== READING TEXT ==

Sorry for not writing for a while; it's been exams season here at Harvard Law. Consequently, I've been dividing my time between studying diligently at the Hark, our law school commons, and trying to maintain a somewhat normal social life. So, in the past week, I've written a 25-page paper, taken an eight-hour exam and studied for another eight-hour exam (to be taken tomorrow), but I've also managed to go out drinking with a bunch of 1L's, go salsa dancing, and attend an office Christmas party (not my own)! Now that's what I call multitasking.

===

> [INSTRUCTIONS TO FOLLOW] Extend the post about exam season at Harvard Law, picking up after its last sentence.

== RECORD LIST ==

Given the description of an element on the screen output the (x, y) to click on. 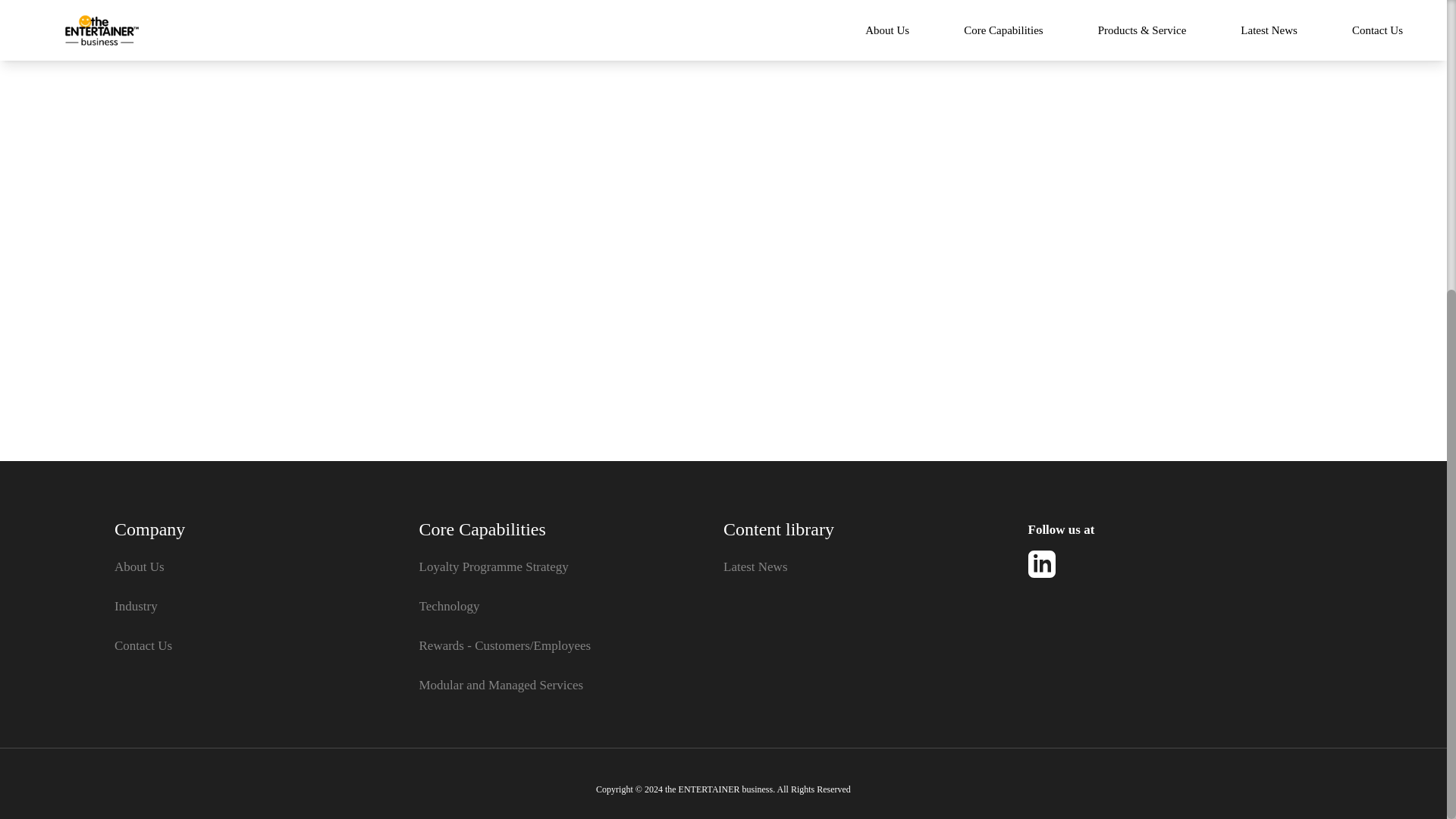
Technology (571, 606)
Contact Us (267, 645)
Latest News (875, 567)
Modular and Managed Services (571, 685)
Industry (267, 606)
Loyalty Programme Strategy (571, 567)
About Us (267, 567)
Given the description of an element on the screen output the (x, y) to click on. 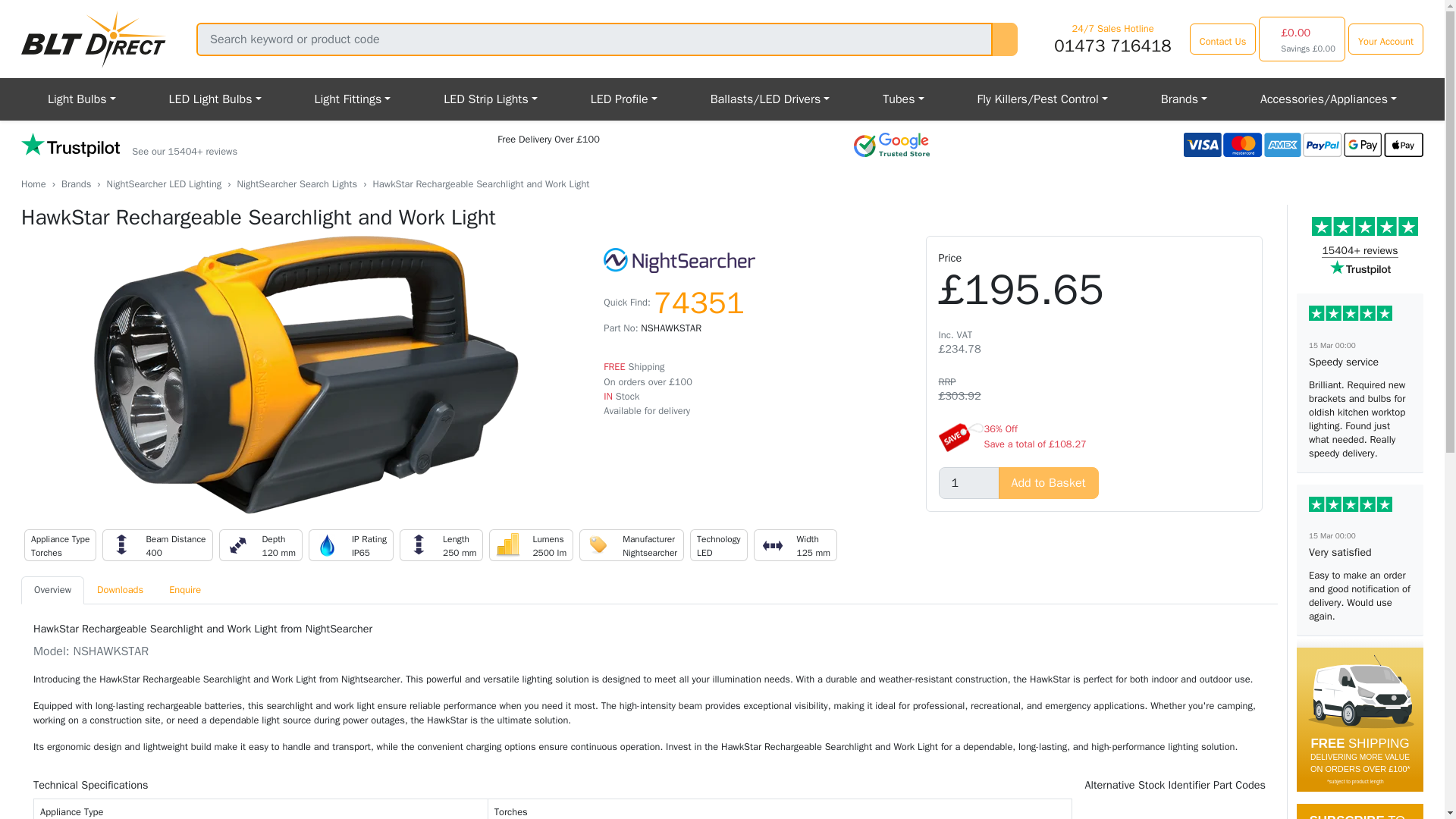
LED Light Bulbs (215, 99)
1 (968, 482)
Your Account (1385, 38)
HawkStar Rechargeable Searchlight and Work Light (306, 374)
LED Light Bulbs (215, 99)
Home (33, 184)
LED Strip Lights (489, 99)
Tubes (903, 99)
LED Profile (624, 99)
Brands (1183, 99)
Given the description of an element on the screen output the (x, y) to click on. 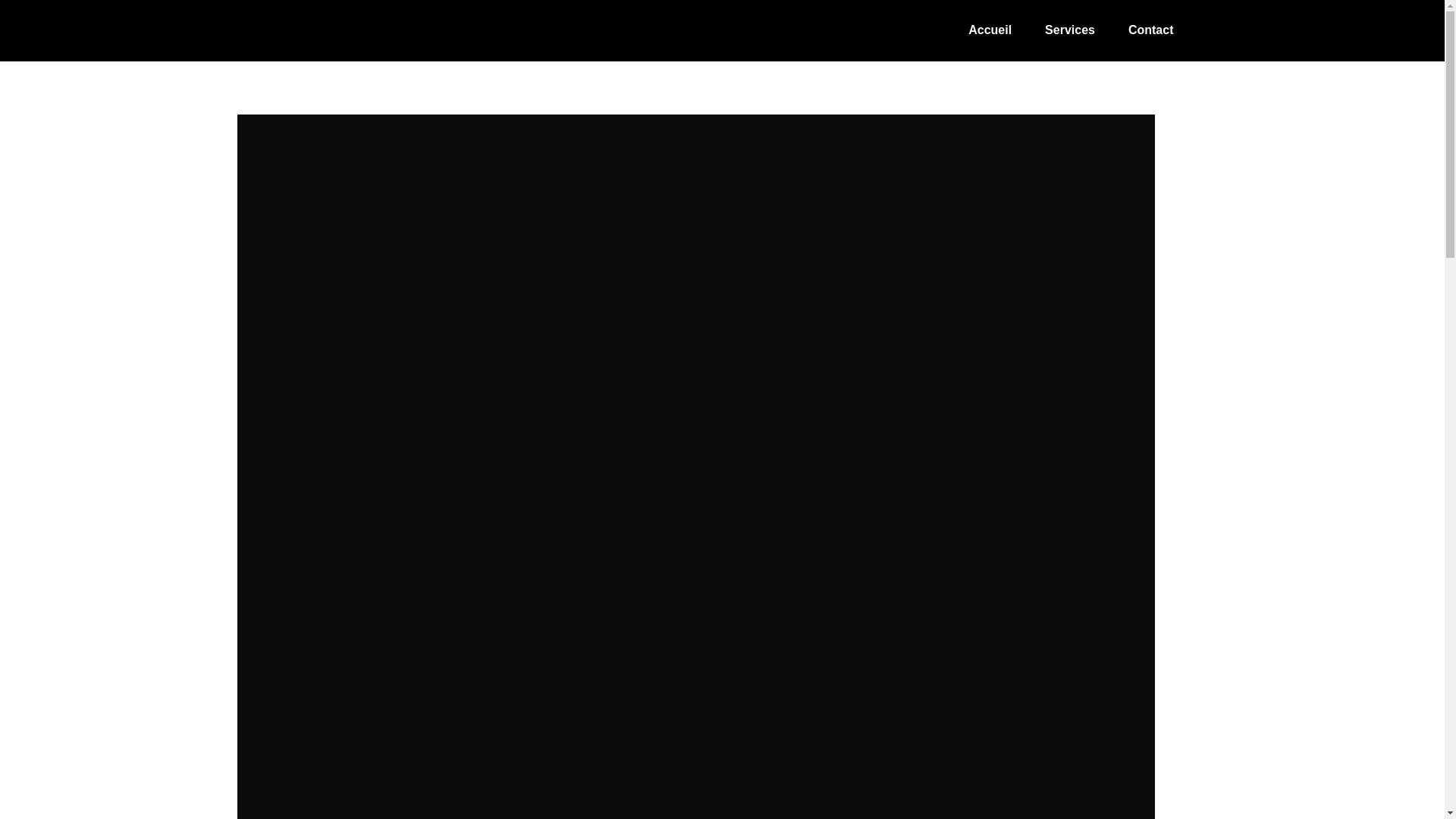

===

> [THE ANSWER]
After recently spending an inordinate amount of time in the Hark, a place to which people come to both study and socialize, I have become acutely aware of my own particular issues with other people. The basic problem is the following: I hate being around other people who are studying because they either sit alone and make annoying noises, or else they sit with other people and make annoying noises, usually insisting on discussing their upcoming exam in excruciating detail. But I also hate being around people who are not studying, because they make even more annoying noises, and tend to have even louder, more distracting conversations about even stupider things. Yet, I can't be left alone in my own room to study, or I'll end up watching daytime TV and/or giving myself a pedicure, so I have to go somewhere public to get my study on. It's quite the dilemma.
I'm not being unreasonable here, I assure you. First of all, according to a Cosmo "couple's quiz" I recently forced my boyfriend to take with me, I am a person whose dominant sense is hearing (while he is more of a "seeing" person). This means, according to the researchers at Cosmopolitan University (School of Pseudo-Science), that I get easily annoyed/distracted by noises around me and enjoy long, cloying conversations with my significant other. True and true!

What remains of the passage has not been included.